• **PROBLEM REQUIREMENTS**
Check each line below for the word "avec" and give the count alone.
___ DATA EXCERPTS ___
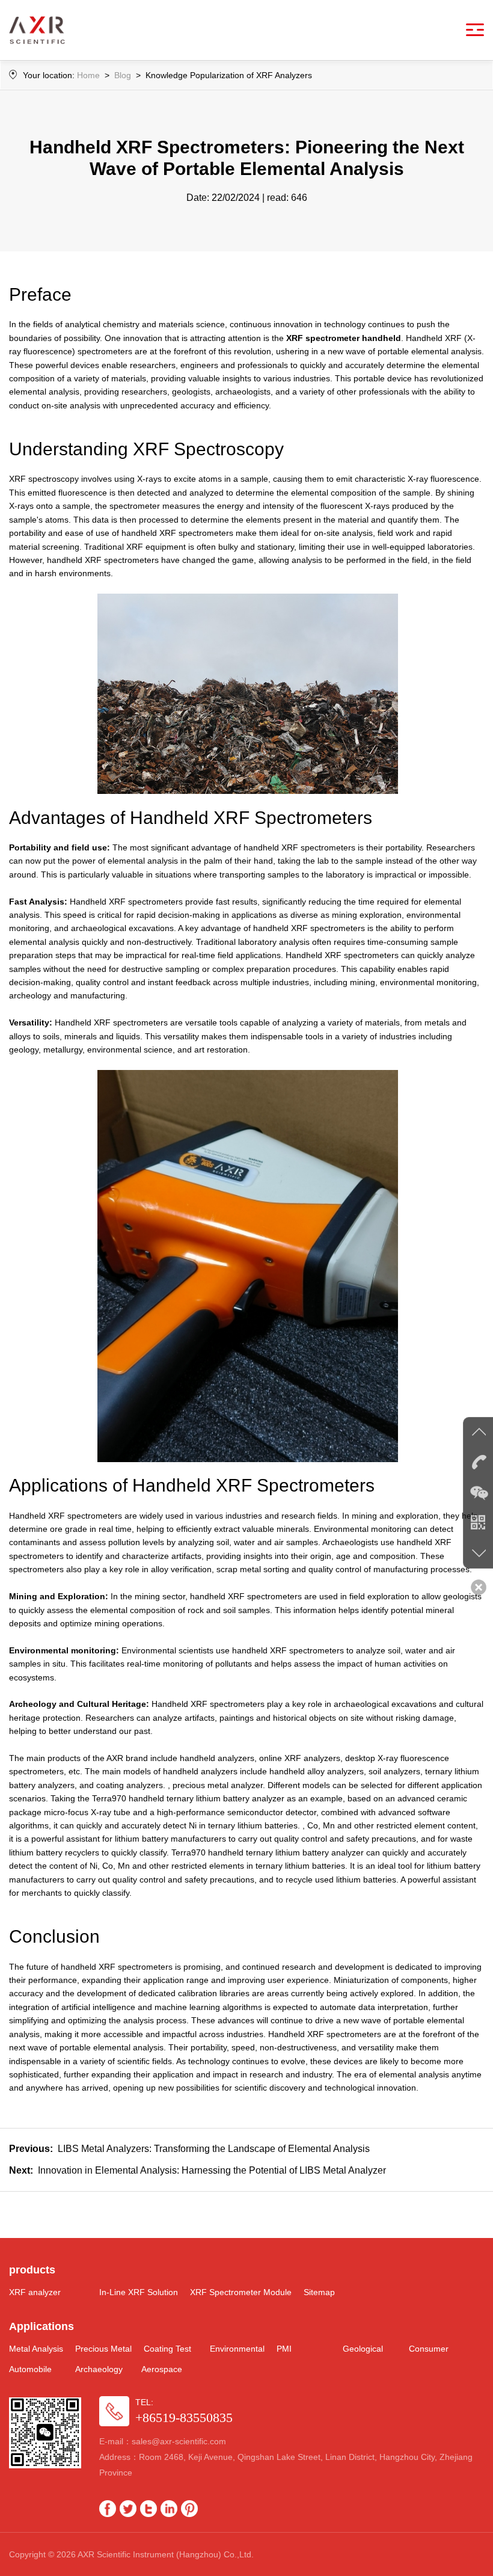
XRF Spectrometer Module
___
___ DATA EXCERPTS ___
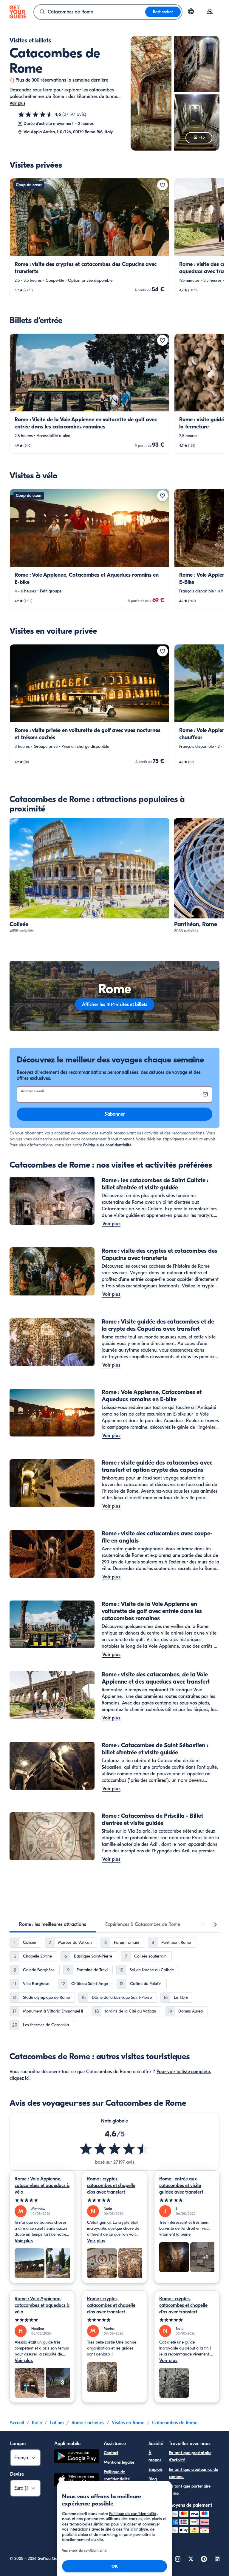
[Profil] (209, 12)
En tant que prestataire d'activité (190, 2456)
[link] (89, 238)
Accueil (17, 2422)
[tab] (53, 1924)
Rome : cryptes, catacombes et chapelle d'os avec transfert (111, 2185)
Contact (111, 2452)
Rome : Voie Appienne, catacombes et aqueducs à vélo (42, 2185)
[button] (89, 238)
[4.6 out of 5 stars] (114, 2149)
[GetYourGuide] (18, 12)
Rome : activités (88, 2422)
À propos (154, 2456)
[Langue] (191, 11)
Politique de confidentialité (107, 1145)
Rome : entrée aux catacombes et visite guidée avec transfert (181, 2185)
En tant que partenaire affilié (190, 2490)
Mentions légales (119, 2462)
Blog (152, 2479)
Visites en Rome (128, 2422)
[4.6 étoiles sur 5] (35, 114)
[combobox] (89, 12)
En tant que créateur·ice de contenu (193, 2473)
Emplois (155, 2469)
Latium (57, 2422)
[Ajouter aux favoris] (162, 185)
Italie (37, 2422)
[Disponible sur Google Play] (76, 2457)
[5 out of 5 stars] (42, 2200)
___
• **SOLUTION TO THE PROBLEM**
2